“There’s No Need to Boycott Artists”

The ongoing conflict in Gaza has reached the Venice Film Festival this year in various ways, from protests to Wednesday night’s world premiere of The Voice of Hind Rajab. It also came up on Wednesday during this afternoon’s press conference for The Hand of Dante when veteran artist and auteur Julian Schnabel declined to address the war directly while dismissing calls that his actors should face a boycott here or anywhere.

“There’s no reason to boycott artists,” Schnabel said flatly. “I selected those actors for their merits as actors and they did an extraordinary job in the film. That’s about it. As far as [the conflict in Gaza], I think we should talk about the movie, rather than this issue.”

Schnabel’s comments come on the heels of a pro-Palestinian group requesting that invitations for Israeli star Gal Gadot and Gerard Butler be rescinded from the festival. Prior to Gadot’s career as an actress, she completed compulsory service in the Israel Defense Forces under the country’s military service laws. In recent months, however, she has denounced the Gaza war. Her rep told Deadline that Gadot “was never able nor was ever confirmed to attend the Venice Film Festival.” Butler found his name in the mix due to his attendance of a gala for the Friends of the IDF Western Region Gala in Los Angeles in 2018, though he’s not made any statements since the Oct. 7 terrorist attack.

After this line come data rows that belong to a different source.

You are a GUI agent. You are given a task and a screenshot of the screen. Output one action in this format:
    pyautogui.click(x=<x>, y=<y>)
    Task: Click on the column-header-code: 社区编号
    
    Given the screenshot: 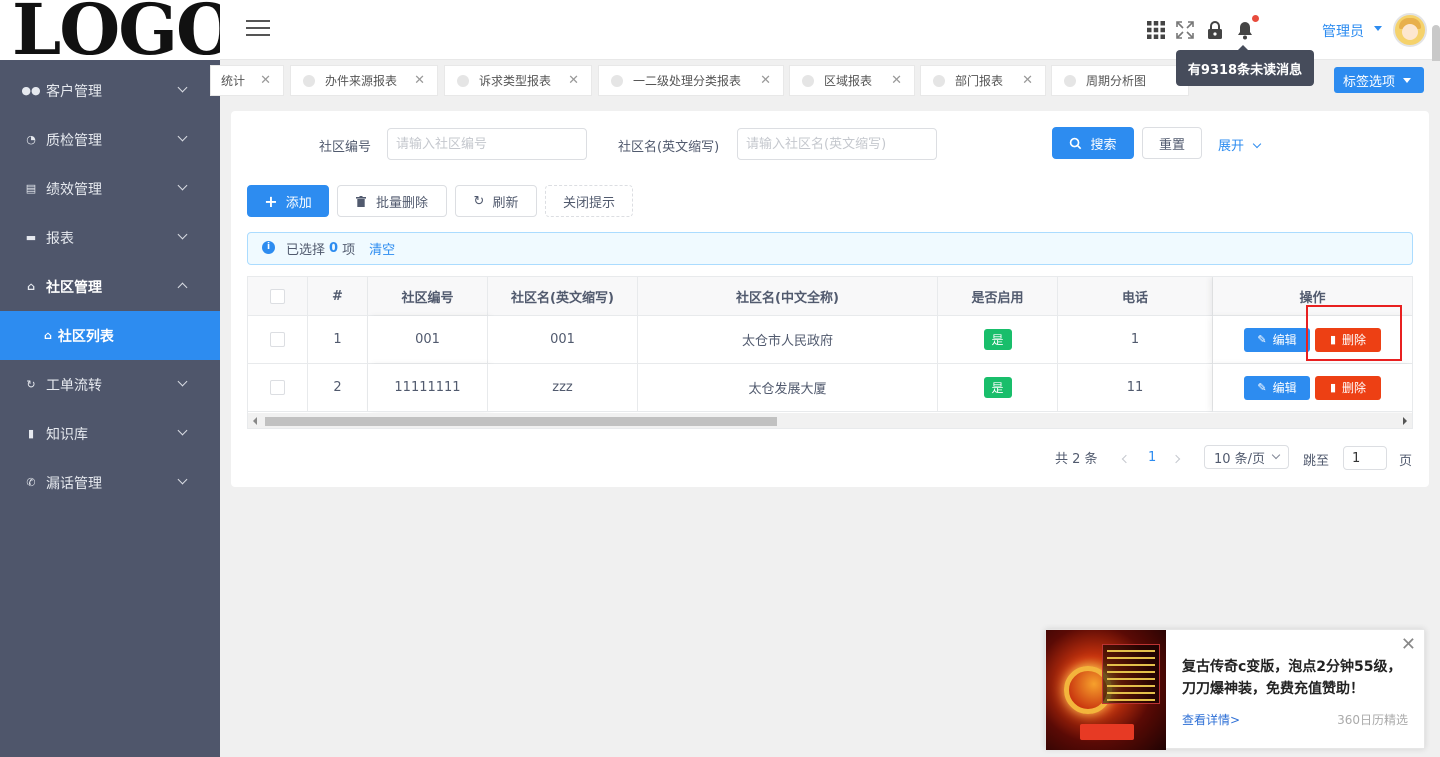 What is the action you would take?
    pyautogui.click(x=428, y=296)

In the Hand of Dante, an out-of-competition selection, features an all-star cast including Gadot, Butler, Oscar Isaac, Al Pacino, John Malkovich, Martin Scorsese, Jason Momoa, Louis Cancelmi, Franco Nero, Sabrina Impacciatore and Benjamin Clementine. The crime drama follows a handwritten manuscript of Dante Alighieri’s Divine Comedy, which makes its way from the Vatican library to a mob boss in New York, who turns to writer and Dante expert Nick Tosches to verify its authenticity.

Schnabel and Louise Kugelberg adapted the film from Tosches’ novel. Issac plays dual roles of Tosches and Dante. Produced by DreamCrew Entertainment, MeMo Films, TWIN Productions and Artofficial Productions, In the Hand of Dante is being sold internationally by WME Independent. Schnabel with Kugelberg previously teamed on 2018’s At Eternity’s Gate starring Willem Dafoe as Vincent van Gogh opposite Isaac, Rupert Friend and Mads Mikkelsen. Dafoe won a best actor prize in Venice for the film.

At the top of the press conference, Schnabel said he first became aware of the novel about 15 years ago thanks to his good friend Johnny Depp. “I made a movie called Before Night Falls, and Johnny Depp was in the movie. We’ve been friends for as long as I can remember. He had these books and said, ‘Well, let’s make a movie, and why don’t you pick one of these five books?’” Schnabel recalled during the Q&A session. “I picked the book that was the most impossible book, and then we started to work on that.”

Life took over, he continued, and “things changed a bit” between Tosches and Depp so Schnabel then proceeded to tackle it solo, eventually bringing Isaac into the fold. “Oscar read this thing and said, ‘If you’re going to do this, I’m your man.’ He’s known about it for awhile, and here we are. And he is my man.” To that, Isaac confirmed: “I’m your man.”

Isaac arrives at Hotel Excelsior during the 82nd Venice Film Festival on Sept. 3, 2025.

Pascal Le Segretain/Getty Images

Reuniting with Schnabel proved to be too good to pass up, Isaac added, saying that “the impossibility” of such a film is another reason he was drawn to the material and the dual roles. “To read it and have no idea how one would realize it, that’s what’s so exciting about it,” stated the actor, who has already had a high-profile Venice Film Festival after the world premiere of Guillermo del Toro’s Frankenstein. “[Julian’s] a visionary and he’s unlike any other artist that’s working today or has ever worked.”

The press conference took place on a busy day for Schnabel and the Dante team. The artist and filmmaker, whose works include The Diving Bell and the Butterfly, Before Night Falls and Basquiat, will be honored with a Cartier Glory to the Filmmaker Award — an annual prize that recognizes a personality who has made “an especially original contribution to contemporary cinema” — during the film’s world premiere inside Sala Grande.

Though he’s a New York-born and Texas-bred artist, Schnabel is very much a local hero. He’s exhibited at the Venice Biennale Art Exhibition five times (1980, 1982, 1993, 1997 and 2003) and premiered his directorial debut Basquiat here in 1996. His follow-up, Before Night Falls, starring Javier Bardem as Cuban poet and novelist, Reinaldo Arenas, won Venice’s grand jury prize.

The 2025 Venice film festival runs Aug. 27-Sept. 6.